Dr Dilip Mahalanabis
Source: Indian Express
GS II: Indian History
What is discussed under Dr Dilip Mahalanabis?
- About Dr Dilip Mahalanabis
- History Behind the ORS Discovery
- About ORS
Why in News?
Dr. Dilip Mahalanabis, the physician who pioneered the treatment for dehydration, Oral Rehydration Solution (ORS), dead on Sunday at a Kolkata hospital (October 16).
About Dr Dilip Mahalanabis
- Dr. Mahalanabis was born in West Bengal on November 12, 1934.
- Educated in Kolkata and London before joining the Johns Hopkins University International Centre for Medical Research and Training in Kolkata in the 1960s to do research on oral rehydration treatment.
- Dr. Mahalanabis worked for WHO in cholera control in Afghanistan, Egypt, and Yemen from 1975 to 1979.
- During the 1980s, he served as a WHO consultant on bacterial disease control studies.
- Dr. Mahalanabis developed ORS while working in overcrowded refugee camps during the 1971 Bangladesh Liberation War, which the Lancet named ‘the most important medical innovation of the twentieth century’.
- Dr. Mahalanabis worked for WHO in cholera control in Afghanistan, Egypt, and Yemen from 1975 to 1979.
- During the 1980s, he served as a WHO consultant on bacterial disease control studies.
- Dr. Mahalanabis developed ORS while working in overcrowded refugee camps during the 1971 Bangladesh Liberation War, which The Lancet named “the most important medical innovation of the twentieth century.”
- Columbia University awarded Dr Dilip Mahalanabis and Dr Nathaniel F Pierce the Pollin Prize in 2002, which is considered the equivalent of Nobel in peadiatrics.
History Behind the Discovery
- When the 1971 war broke out, millions of civilians fled to India from East Pakistan.
- Clean drinking water and sanitation were issues in these refugee camps, and cholera and diarrhoea spread among weary and thirsty residents.
- Dr. Mahalanabis and his colleagues were working at one of these camps in Bongaon.
- Intravenous fluid supplies were running low, and there weren’t enough skilled workers to perform the IV therapy.

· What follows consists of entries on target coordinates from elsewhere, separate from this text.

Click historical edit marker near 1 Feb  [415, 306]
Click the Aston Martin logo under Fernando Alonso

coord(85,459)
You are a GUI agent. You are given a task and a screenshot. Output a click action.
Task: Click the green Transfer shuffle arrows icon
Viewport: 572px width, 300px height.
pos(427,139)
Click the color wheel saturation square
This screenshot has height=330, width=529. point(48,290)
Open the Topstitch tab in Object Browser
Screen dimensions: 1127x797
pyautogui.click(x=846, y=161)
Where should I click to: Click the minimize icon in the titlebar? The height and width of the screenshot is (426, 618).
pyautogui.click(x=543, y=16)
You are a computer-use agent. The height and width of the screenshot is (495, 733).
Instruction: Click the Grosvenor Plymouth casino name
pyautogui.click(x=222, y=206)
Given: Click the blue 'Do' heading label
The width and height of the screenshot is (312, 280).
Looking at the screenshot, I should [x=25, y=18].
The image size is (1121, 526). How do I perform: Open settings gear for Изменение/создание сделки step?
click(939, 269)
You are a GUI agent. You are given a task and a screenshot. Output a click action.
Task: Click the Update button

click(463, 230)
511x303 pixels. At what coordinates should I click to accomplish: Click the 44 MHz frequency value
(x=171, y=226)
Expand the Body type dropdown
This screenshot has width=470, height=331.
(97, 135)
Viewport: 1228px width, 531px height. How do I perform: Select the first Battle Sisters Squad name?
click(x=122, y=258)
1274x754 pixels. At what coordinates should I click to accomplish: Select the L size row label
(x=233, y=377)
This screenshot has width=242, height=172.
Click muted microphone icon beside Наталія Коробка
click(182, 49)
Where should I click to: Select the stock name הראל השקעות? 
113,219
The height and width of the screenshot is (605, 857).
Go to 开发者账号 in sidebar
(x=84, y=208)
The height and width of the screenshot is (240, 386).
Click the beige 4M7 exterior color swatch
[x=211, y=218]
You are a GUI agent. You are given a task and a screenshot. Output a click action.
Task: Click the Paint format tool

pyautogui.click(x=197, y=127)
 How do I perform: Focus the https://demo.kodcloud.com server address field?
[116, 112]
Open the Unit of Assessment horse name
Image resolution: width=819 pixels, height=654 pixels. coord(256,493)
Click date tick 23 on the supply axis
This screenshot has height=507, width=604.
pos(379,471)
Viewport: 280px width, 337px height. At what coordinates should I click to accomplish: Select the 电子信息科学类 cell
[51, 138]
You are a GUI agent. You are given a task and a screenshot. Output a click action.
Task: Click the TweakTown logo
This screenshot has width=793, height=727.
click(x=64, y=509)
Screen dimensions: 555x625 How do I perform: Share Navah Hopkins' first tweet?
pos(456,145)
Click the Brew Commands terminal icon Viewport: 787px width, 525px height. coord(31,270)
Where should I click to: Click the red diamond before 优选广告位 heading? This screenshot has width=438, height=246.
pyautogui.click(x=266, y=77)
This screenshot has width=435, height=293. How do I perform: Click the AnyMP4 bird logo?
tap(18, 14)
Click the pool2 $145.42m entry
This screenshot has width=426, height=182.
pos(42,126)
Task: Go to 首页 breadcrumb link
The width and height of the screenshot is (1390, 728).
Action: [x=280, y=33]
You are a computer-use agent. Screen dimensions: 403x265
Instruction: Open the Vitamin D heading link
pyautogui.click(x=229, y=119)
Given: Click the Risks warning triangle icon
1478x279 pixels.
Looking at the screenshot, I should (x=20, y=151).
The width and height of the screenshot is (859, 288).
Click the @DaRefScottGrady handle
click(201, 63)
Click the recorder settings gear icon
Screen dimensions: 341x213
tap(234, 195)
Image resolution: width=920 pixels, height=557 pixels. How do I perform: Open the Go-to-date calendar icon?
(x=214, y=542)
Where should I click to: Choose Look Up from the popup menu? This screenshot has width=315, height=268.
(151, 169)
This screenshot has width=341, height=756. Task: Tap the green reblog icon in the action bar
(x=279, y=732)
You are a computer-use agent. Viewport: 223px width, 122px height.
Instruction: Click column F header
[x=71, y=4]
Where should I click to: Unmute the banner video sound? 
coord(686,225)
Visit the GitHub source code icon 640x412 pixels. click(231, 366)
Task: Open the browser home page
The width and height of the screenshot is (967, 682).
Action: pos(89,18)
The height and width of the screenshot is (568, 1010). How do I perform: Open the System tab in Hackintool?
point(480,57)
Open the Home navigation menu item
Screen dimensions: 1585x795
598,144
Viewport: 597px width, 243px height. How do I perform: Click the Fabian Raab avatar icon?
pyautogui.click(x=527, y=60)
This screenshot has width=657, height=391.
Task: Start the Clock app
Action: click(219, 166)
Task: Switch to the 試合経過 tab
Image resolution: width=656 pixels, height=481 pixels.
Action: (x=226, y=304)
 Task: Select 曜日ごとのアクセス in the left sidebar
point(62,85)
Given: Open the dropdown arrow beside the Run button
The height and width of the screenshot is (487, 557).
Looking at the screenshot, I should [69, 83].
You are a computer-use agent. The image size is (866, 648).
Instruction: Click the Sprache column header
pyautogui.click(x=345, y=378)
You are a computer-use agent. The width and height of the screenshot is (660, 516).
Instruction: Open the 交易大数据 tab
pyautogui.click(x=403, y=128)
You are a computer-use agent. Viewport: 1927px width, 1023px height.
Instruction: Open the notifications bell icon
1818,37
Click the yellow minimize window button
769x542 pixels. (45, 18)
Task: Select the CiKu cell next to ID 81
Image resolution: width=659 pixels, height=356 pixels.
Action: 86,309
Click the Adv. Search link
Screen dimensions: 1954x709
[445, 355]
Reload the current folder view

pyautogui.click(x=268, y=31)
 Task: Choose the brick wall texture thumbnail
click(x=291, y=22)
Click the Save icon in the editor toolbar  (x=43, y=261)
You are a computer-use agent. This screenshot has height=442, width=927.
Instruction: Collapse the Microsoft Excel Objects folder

- Dr. Mahalanabis understood from his study that a sugar and salt solution that increased water absorption by the body may save lives.
- He and his colleagues then made salt and glucose solutions in water and began putting them in huge barrels where patients and their families could assist themselves.
- The death rate in Dr Mahalanabis’ camp was soon reduced to 3%, compared to 20% to 30% in camps that simply used intravenous fluids.
- Dr Dhiman Barua, WHO’s chief of the Bacterial Diseases Unit, visited Dr Mahalanabis’ camp and began popularising the ORS technique of therapy.
About ORS
- Oral Rehydration Solution (ORS) is a simple, efficient dehydration treatment that is used all over the world.
- It consists of 22 gm glucose (as commercial monohydrate), 3.5 gm sodium chloride (as table salt) and 2.5 gm sodium bicarbonate (as baking soda) per liter of water.
- It is a simple and cost-effective technique for avoiding diarrhoeal infections such as cholera, which is one of the main causes of death in newborns and young children in many underdeveloped nations, where the patient dies of dehydration.
- One of the benefits of ORS is that even untrained individuals may give it and keep the crisis under control until the patient is brought to the hospital.
- It includes electrolytes in the proper quantities and is given to newborns and adults who have diarrhoea.